Ji, Xiangfeng Duan at the University of California Los Angeles, and their colleagues are focusing on a new anode contender: black phosphorus. The highly conductive material shares some of the advantages and drawbacks of another emerging anode material, silicon. Its energy density is quite high, but as with silicon, this can be a liability. Both materials swell drastically as they take up large amounts of lithium ions during charging—eventually they deteriorate under the stress. Various black phosphorus-based anodes made so far have yet to meet the material’s potential, Ji says.
He and his colleagues—including Nobel Prize–winning battery chemist John B. Goodenough—made their anodes with composite particles of black phosphorus and graphite coated with a thin polyaniline gel. Black phosphorus particles are made of layered nanoflakes, the edges of which tend to deform, hindering the movement of lithium ions. But the new material has a stronger structure because of covalent bonds between phosphorus and carbon atoms, which eases ion transport. The polyaniline soaked up the electrolyte and formed a thin, stable protective layer at the anode. This layer conducted lithium ions but prevented the formation and build-up of less conductive inorganics such as lithium. It also suppressed the anode’s volume changes.

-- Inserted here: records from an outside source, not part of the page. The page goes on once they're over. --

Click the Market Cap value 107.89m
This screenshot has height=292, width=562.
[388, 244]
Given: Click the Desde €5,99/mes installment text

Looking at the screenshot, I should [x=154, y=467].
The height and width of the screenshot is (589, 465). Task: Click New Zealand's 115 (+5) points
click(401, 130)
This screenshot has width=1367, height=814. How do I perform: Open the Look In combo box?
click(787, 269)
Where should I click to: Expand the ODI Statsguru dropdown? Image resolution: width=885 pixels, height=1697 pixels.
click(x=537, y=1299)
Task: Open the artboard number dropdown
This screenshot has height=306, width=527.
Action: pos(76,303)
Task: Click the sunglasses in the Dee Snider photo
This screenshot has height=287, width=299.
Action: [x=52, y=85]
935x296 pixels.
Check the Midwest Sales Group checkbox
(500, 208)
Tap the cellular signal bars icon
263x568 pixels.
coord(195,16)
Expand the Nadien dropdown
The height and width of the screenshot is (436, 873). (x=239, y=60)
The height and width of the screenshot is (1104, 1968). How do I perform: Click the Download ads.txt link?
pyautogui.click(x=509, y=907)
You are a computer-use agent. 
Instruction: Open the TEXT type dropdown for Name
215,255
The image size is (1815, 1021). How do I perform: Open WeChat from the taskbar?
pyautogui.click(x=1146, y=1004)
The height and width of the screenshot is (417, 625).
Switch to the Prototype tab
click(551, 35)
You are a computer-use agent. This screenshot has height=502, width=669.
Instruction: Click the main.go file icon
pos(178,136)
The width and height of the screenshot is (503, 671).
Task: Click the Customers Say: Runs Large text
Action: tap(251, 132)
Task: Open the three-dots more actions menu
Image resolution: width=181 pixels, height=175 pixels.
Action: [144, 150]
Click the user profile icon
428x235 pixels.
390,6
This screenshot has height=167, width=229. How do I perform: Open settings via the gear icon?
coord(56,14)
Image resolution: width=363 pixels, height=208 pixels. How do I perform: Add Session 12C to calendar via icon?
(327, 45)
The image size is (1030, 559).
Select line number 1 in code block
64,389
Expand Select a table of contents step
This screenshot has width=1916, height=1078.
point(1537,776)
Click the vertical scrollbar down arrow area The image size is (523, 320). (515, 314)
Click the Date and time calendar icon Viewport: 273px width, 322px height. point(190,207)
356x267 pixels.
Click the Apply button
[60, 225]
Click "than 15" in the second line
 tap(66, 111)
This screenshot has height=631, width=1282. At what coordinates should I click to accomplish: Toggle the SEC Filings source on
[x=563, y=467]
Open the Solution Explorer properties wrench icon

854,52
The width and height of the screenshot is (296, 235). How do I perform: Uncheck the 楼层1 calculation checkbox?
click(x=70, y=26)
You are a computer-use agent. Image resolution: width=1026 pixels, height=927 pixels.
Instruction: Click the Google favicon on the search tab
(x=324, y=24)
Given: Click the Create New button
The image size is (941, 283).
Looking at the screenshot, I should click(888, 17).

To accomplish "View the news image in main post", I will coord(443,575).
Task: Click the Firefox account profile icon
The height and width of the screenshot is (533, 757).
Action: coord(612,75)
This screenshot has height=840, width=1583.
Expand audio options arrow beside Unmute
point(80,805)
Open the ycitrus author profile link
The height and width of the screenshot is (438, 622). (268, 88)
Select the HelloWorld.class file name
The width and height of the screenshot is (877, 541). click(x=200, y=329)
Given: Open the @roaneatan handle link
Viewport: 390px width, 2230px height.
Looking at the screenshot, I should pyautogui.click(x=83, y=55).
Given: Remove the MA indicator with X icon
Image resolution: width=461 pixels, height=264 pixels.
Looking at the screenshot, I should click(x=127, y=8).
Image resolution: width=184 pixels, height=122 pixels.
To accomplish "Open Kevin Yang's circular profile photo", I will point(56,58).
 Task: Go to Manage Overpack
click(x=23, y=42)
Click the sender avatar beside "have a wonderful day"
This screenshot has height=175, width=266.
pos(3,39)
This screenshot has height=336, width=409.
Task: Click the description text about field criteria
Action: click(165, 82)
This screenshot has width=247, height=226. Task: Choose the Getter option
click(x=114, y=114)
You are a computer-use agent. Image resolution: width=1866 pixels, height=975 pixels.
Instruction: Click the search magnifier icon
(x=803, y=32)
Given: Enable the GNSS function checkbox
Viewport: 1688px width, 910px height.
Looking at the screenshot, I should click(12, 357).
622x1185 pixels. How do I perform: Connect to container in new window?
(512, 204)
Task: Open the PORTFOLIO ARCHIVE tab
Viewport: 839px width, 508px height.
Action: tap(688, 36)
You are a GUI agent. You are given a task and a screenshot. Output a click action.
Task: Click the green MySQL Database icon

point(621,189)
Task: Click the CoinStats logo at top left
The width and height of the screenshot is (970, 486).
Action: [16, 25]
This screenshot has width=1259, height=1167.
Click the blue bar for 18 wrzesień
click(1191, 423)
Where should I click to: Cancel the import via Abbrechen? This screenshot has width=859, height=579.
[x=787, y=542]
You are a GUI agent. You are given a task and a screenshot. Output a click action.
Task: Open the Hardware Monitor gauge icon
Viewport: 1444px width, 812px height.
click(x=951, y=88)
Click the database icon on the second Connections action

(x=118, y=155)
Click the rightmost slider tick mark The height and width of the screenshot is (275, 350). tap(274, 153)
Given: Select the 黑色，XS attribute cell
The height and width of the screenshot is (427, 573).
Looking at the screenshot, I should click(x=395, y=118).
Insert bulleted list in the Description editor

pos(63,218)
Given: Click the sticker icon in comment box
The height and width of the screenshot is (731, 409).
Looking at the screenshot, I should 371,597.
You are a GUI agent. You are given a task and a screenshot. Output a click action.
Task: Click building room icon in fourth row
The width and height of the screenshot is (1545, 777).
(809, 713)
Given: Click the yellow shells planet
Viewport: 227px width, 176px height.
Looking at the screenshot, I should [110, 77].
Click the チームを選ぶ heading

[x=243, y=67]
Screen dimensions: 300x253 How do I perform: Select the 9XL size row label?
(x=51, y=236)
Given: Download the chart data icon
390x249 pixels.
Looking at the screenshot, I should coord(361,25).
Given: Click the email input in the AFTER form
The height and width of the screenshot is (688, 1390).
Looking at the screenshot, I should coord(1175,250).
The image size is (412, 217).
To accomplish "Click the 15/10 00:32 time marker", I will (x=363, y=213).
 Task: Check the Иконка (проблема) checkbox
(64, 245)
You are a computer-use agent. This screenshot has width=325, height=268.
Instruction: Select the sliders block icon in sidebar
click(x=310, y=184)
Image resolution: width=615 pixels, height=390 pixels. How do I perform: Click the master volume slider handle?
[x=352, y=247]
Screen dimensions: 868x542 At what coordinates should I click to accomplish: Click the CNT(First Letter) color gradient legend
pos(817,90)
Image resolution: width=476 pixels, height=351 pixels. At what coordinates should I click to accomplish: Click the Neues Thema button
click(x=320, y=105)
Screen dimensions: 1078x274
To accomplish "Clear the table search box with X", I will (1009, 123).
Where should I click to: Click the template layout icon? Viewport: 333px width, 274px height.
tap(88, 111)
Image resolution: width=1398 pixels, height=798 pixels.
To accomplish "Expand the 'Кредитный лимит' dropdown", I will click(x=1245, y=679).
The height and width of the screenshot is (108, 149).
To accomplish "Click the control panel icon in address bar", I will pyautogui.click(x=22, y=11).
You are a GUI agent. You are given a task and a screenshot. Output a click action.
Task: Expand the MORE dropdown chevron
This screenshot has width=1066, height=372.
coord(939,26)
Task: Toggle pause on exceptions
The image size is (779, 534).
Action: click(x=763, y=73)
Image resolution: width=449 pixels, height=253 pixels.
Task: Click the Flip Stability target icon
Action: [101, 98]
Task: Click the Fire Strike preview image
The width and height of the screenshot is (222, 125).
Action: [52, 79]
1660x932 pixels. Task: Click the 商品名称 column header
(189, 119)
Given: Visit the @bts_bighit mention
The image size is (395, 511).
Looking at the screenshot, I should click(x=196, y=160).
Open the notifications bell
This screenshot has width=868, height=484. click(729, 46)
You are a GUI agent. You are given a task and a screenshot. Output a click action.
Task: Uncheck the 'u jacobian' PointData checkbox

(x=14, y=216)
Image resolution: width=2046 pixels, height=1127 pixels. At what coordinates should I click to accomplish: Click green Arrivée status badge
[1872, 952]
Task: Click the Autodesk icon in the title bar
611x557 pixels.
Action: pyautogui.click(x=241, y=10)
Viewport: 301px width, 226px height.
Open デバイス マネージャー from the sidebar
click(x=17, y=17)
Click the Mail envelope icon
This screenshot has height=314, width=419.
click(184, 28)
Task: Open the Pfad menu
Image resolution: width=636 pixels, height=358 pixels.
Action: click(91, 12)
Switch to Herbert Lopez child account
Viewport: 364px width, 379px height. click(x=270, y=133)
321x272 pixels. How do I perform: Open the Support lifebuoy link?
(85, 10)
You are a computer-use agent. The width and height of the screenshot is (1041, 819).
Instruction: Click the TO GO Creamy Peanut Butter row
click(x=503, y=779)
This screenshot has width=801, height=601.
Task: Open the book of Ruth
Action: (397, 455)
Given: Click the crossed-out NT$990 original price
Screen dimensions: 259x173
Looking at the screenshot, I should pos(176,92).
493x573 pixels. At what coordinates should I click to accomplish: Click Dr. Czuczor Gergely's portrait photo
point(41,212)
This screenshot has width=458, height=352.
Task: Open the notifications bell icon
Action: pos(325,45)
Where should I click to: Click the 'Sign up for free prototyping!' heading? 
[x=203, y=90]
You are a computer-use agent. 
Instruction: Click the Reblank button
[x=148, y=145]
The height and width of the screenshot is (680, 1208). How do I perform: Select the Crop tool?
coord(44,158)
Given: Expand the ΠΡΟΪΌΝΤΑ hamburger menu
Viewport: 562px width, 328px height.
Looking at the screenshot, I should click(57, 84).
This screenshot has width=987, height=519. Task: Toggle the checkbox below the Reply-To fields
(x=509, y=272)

When paired with a conventional cathode and tested in a battery, the anode showed a charge capacity of 500 mAh/g at a high current density of 13 A/g, and kept 90% of this capacity after 2000 charge cycles. With the right cathode materials and careful engineering, this could lead to a lithium-ion battery that charges in minutes and has an energy density that is 50% higher than today’s best batteries, enabling a driving range of 600 miles between charges.
The new anode has an impressive combination of properties, says Yury Gogotsi, a materials scientist and engineer at Drexel University. The challenge now is to make the material practical. “Black phosphorus is more difficult to manufacture compared to graphite or silicon,” he says. Making practical battery cells will also require developing matching high current density cathodes, which could be difficult. Nonetheless, “this is smart engineering,” Gogotsi says. “This shows that there may be an alternative to silicon-based anodes.”